Defender is the cutting edge. There are some game players who refuse to play it after their first try. But the ones who play it long enough to get past the first enemy wave are hooked. After a while, they play other games only it all the Defenders are occupied--and more often than not, they prefer to watch another Defender player, particularly if he's any good.
Ace is good. He goes into Silver Sue's pinball and video-game arcade on Chicago's North Side at least five times a week for two or three hours, and he goes to play Defender. If all the Defenders are occupied, he usually volunteers to help Sue fix any broken games. He learned to fix video games by fixing Defender on a day when one of Sue's five Defenders wasn't working and the four others were occupied. Ace is a mechanic by trade, so fixing video games and pinball machines is a piece of cake for him. In return. Sue gives him free games. She knows he won't need many, since he can usually stay on one game for 30 minutes--which translates to something like 800,000 points, give or take a few thousand. It's the mental equivalent of standing astride two enraged Brahma bulls for approximately the same length of time.

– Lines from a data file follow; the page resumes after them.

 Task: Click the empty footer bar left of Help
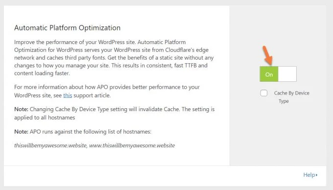(x=153, y=176)
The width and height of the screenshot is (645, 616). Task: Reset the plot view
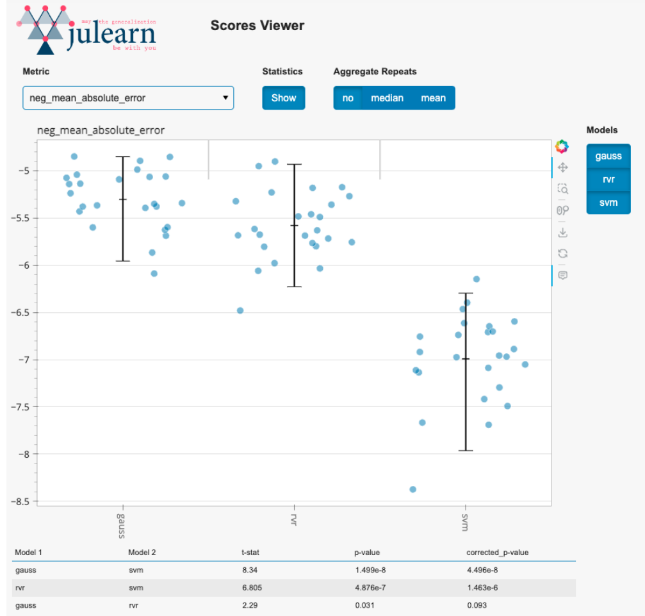(562, 253)
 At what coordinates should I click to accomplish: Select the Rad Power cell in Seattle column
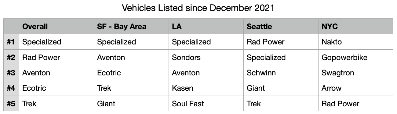point(281,42)
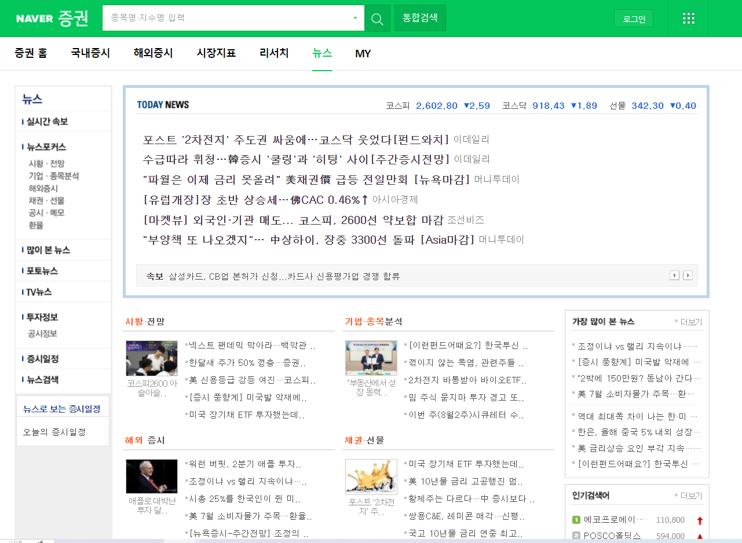Image resolution: width=742 pixels, height=543 pixels.
Task: Click the 통합검색 button
Action: click(419, 18)
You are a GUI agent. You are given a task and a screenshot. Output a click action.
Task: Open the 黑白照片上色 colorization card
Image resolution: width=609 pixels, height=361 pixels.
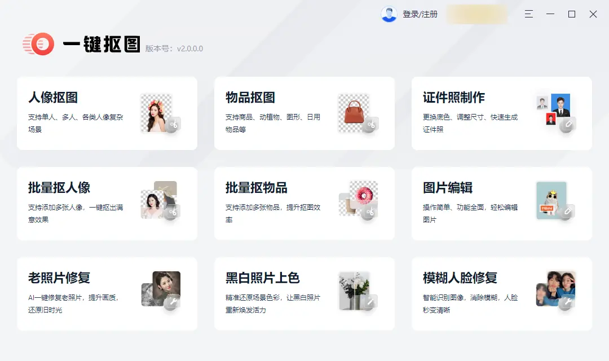point(305,293)
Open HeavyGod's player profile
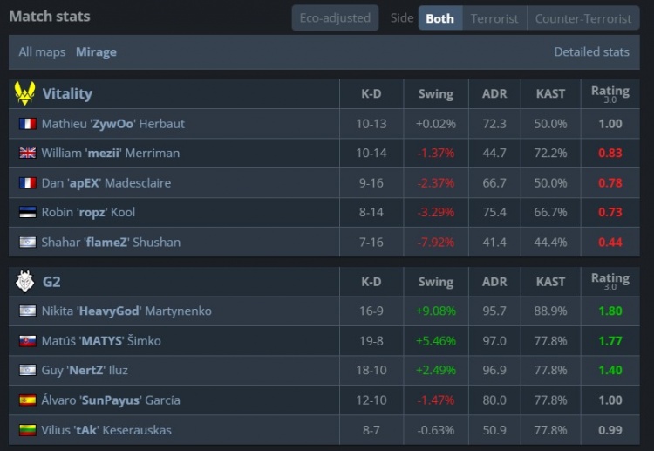The image size is (654, 451). tap(126, 311)
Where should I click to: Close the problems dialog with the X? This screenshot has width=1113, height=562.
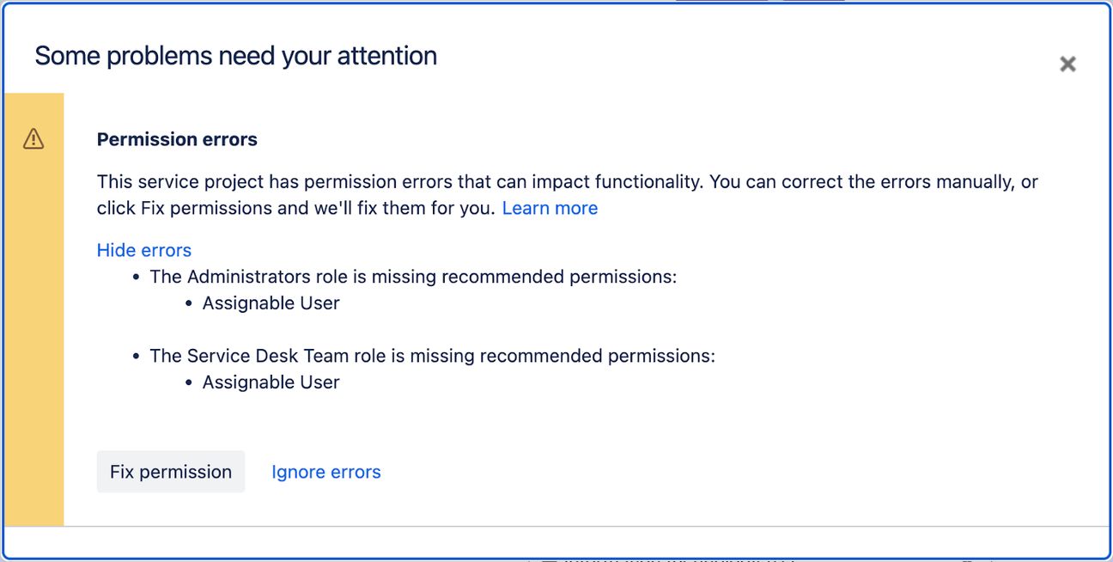(1067, 64)
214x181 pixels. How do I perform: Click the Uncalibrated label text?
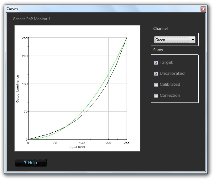click(172, 74)
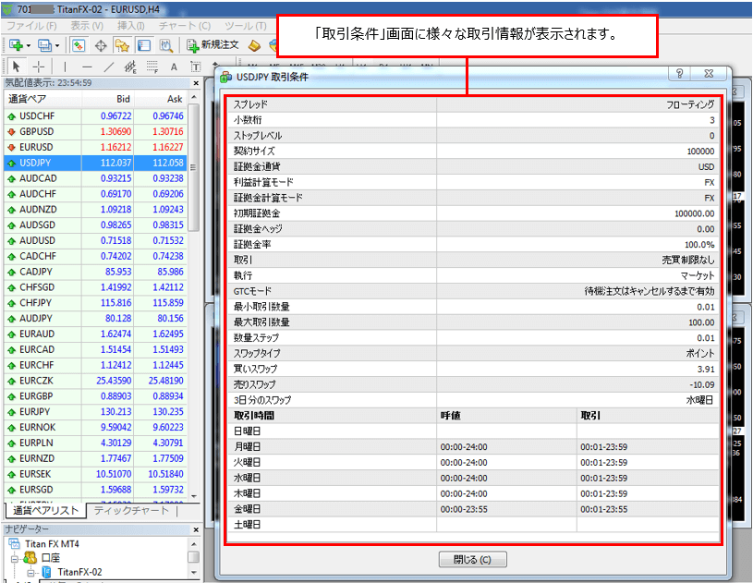Open the profiles dropdown arrow in toolbar
753x583 pixels.
59,44
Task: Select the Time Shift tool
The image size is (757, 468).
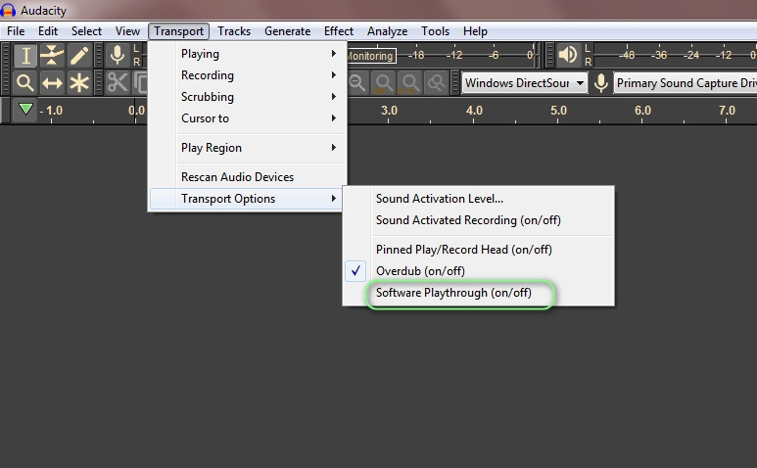Action: click(x=52, y=83)
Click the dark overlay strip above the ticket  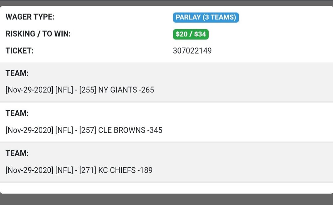click(x=167, y=3)
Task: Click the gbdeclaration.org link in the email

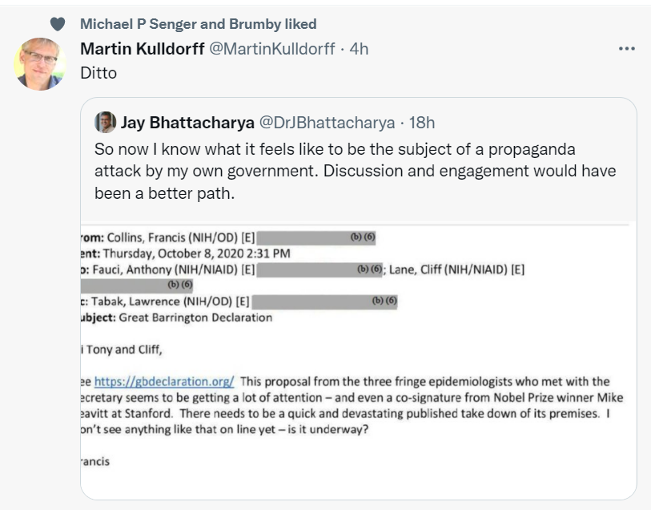Action: pyautogui.click(x=164, y=382)
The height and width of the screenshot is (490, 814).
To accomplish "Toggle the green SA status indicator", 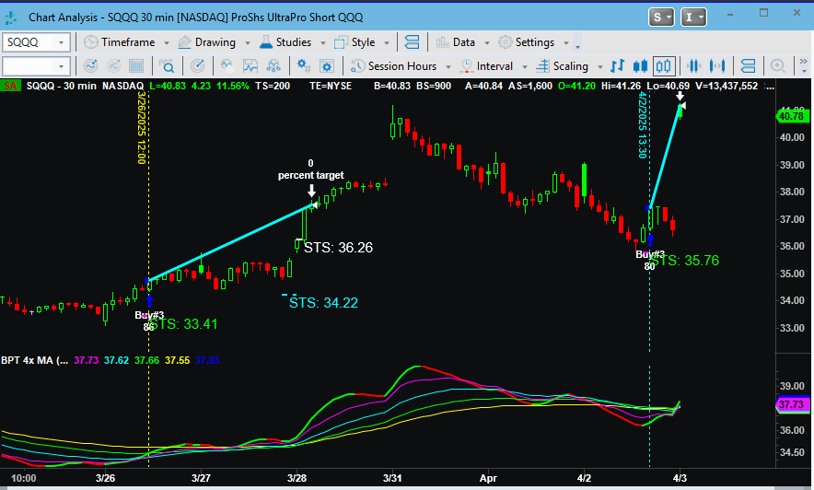I will coord(9,86).
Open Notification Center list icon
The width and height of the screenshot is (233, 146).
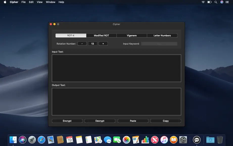[227, 2]
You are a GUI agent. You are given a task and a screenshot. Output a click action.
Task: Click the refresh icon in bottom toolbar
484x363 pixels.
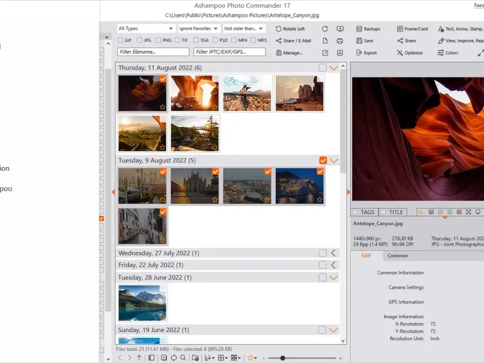[x=174, y=358]

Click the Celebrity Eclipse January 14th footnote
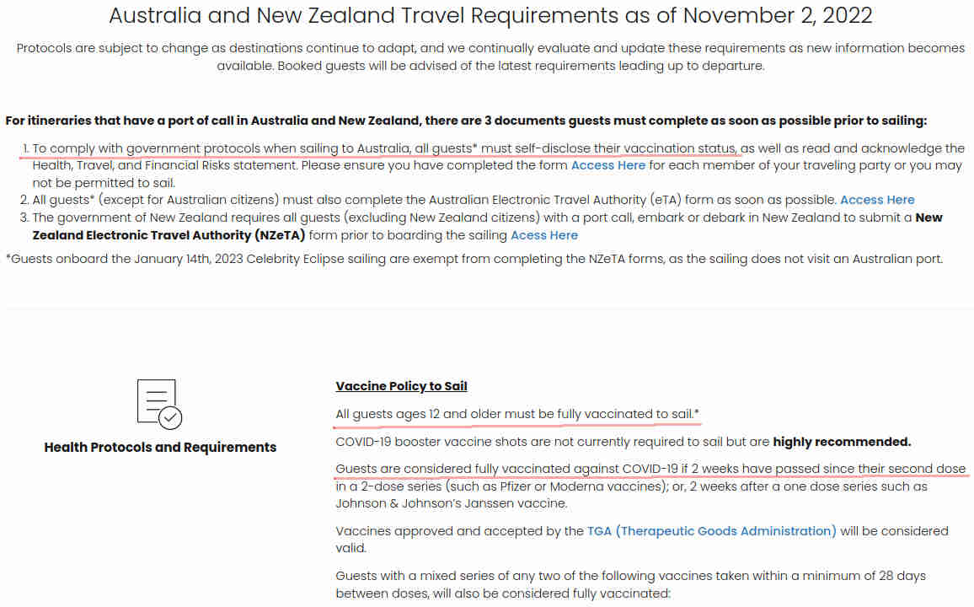(x=474, y=259)
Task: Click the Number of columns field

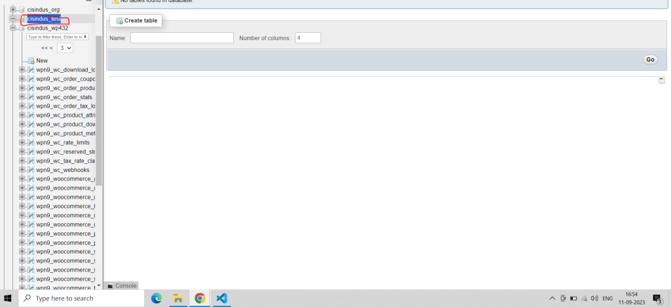Action: click(x=307, y=38)
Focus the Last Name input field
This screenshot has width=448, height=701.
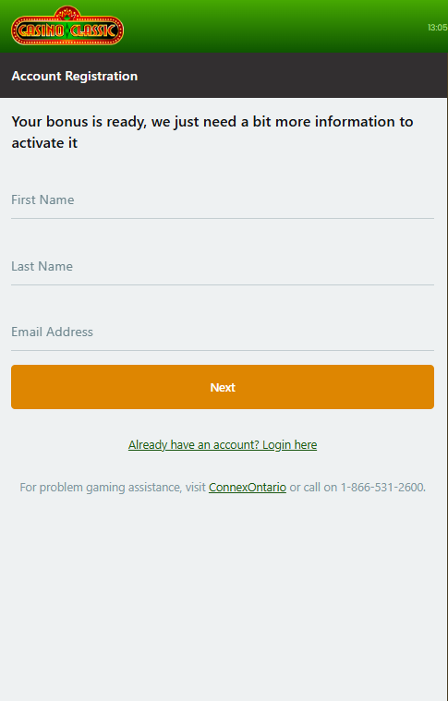point(223,266)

Ace isn't his real name, of course, but, as one player puts it. "Nobody knows anybody's full name; the best players know one another by their initials." His real name is John McCue, and he's 23 years old. But ace is what he punches into the all-time-high-score column of every Defender he's ever played. "Defender is a macho game." says McCue, and you see that immediately in his stance: feet planted wide apart, knees bent slightly, arms outstretched at the hip as though he were firing two Colt A5s.
Other Defender players view him with respect. if not awe, Sue, who sees hundreds of players take on Defender every week, says, "Ace is absolutely the best. He's frightening. He does things that I've never seen anybody else do on that machine."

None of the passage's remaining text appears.